This is a genetically determined, heterogeneous group of conditions characterised by failure of normal synthesis of melanin and reduced pigmentation in the skin, hair and eyes. Albinism has historically been classified according to the site and severity of melanin deficiency:
Oculocutaneous albinism - hair, skin and eyes are affected. Tyrosinase-negative oculocutaneous albinism is an autosomal recessive condition with complete absence of melanin. Tyrosinase-positive patients synthesise variable amounts of melanin. Their complexion varies from very fair to normal; eye involvement is also variable.
Ocular albinism - decreased ocular pigment only. The skin and hair appear essentially normal, although all albinos have some degree of hypopigmentation. Inheritance is usually X-linked recessive.
Pathologically, there is a deficiency in the enzyme tyrosine kinase, which is involved in the conversion of tyrosine to melanin. Mutations have been found on chromosomes 9, 11 and 15. The optic chiasm is unusual in oculocutaneous albinism, in that the majority of fibres in each eye cross into the opposite optic tract.
SYMPTOMS
Decreased vision and photophobia.
SIGNS
Tyrosinase-negative patients have profoundly pale skin and white hair. Visual acuity is usually less than 6/60, with a combination of myopic and astigmatic errors. A pendular, horizontal nystagmus appears at two to three months of age. There is a pink reflex through an undilated pupil, and the iris transilluminates. Foveal hypoplasia is invariably present, and is manifested by the absence of the normal bright foveal reflex and foveal pit. Other findings include prominent choroidal vessels and optic disc hypoplasia.
Female carriers of ocular albinism have partial iris transillumination and scattered areas of reduced pigmentation in the peripheral retina.
PREVALENCE
Albinism is rare (1 in 20,000).
SIGNIFICANCE
Tyrosinase-negative patients usually have profound visual impairment from an early age.
Patients with oculocutaneous albinism have an increased risk of skin cancer. Several rare syndromes are associated with albinism and may present with symptoms such as recurrent bruising, bleeding or infection. These patients may be at risk of developing a lymphomatous condition. Referral to a haematologist for further testing is appropriate.
MANAGEMENT
Advice and vision aids
Currently, there is no effective treatment for albinism. Corrective lenses provide limited improvement in visual acuity, and tinted lenses alleviate photophobia. Barrier protection against ultraviolet radiation is recommended.

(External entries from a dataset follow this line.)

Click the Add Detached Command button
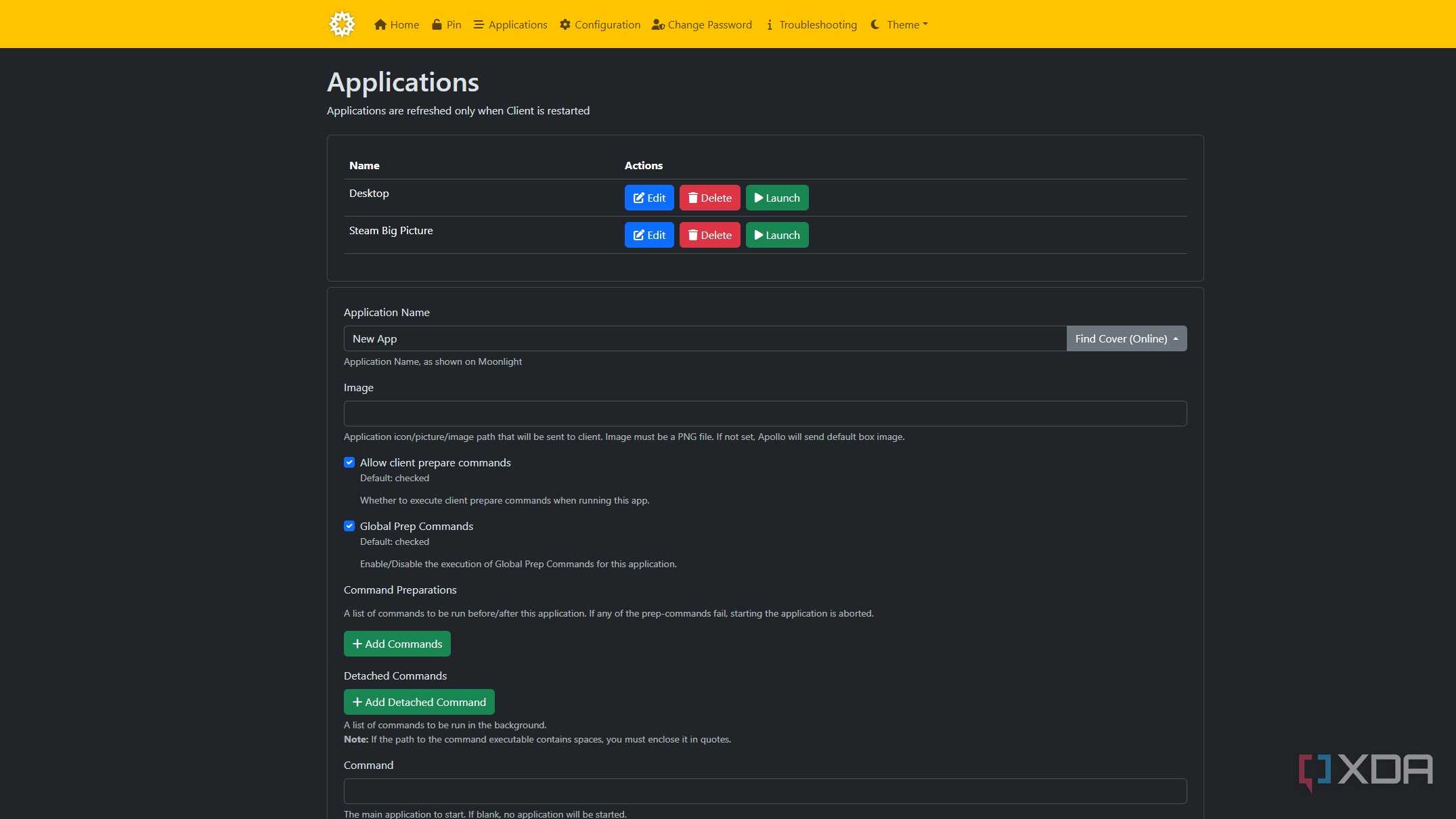The image size is (1456, 819). (x=419, y=702)
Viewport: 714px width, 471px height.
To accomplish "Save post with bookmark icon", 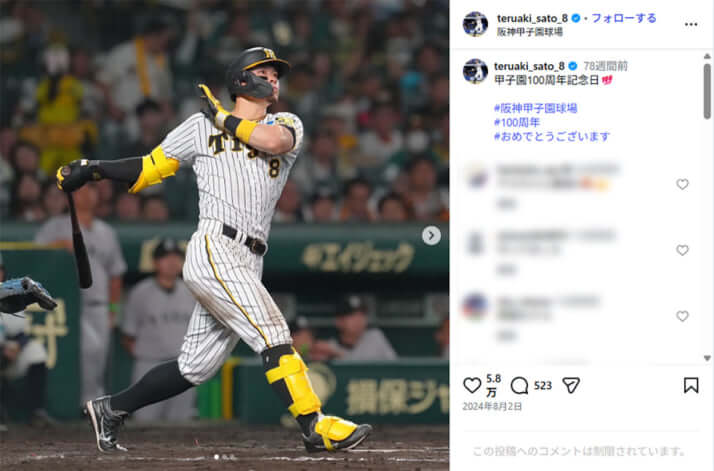I will tap(691, 385).
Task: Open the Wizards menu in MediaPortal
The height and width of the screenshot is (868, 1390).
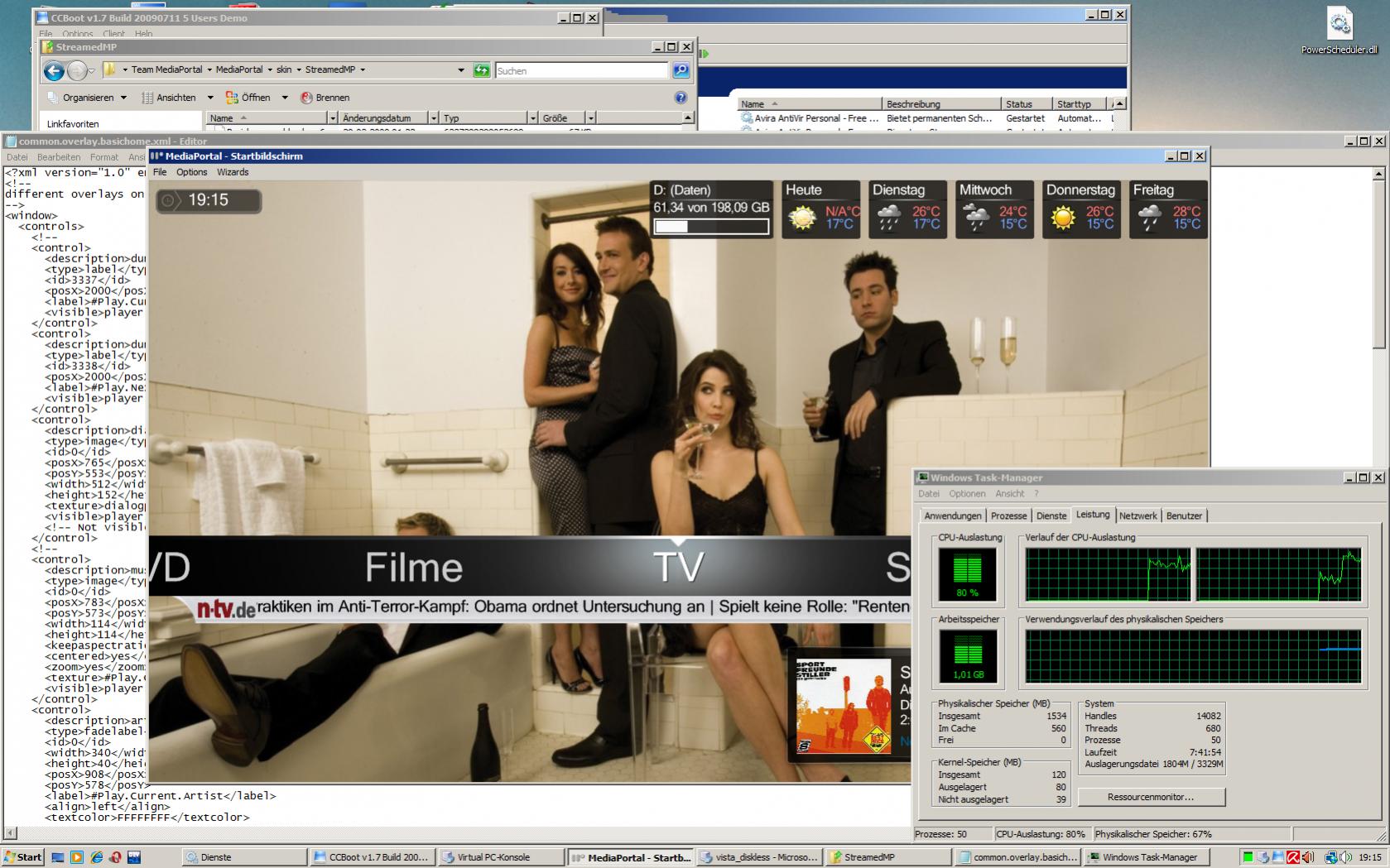Action: coord(233,172)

Low-vision aids are important at home and in the educational and occupational environments (for example, small telescopes for viewing the blackboard). The patient should be encouraged to report the appearance of suspicious skin lesions.
Blood tests and referral
Clotting studies are performed before surgery. Consultation and regular review with a dermatologist is recommended.
Genetics
Consideration of the disease pattern and thorough documentation of the family history will help determine the inheritance pattern involved. The implications can be explained; for example, on average, one-quarter of the children of carrier parents of autosomal recessive oculocutaneous albinism will be affected.
When inheritance is X-linked recessive, an affected male will pass on the abnormal gene to all of his daughters (they will, with rare exceptions, be carriers) and to none of his sons (as the Y chromosome does not carry the mutation). Referral to a geneticist is often appropriate.
Surgery
Extraocular muscle surgery may be beneficial in selected patients with severe strabismus or abnormal head position due to nystagmus.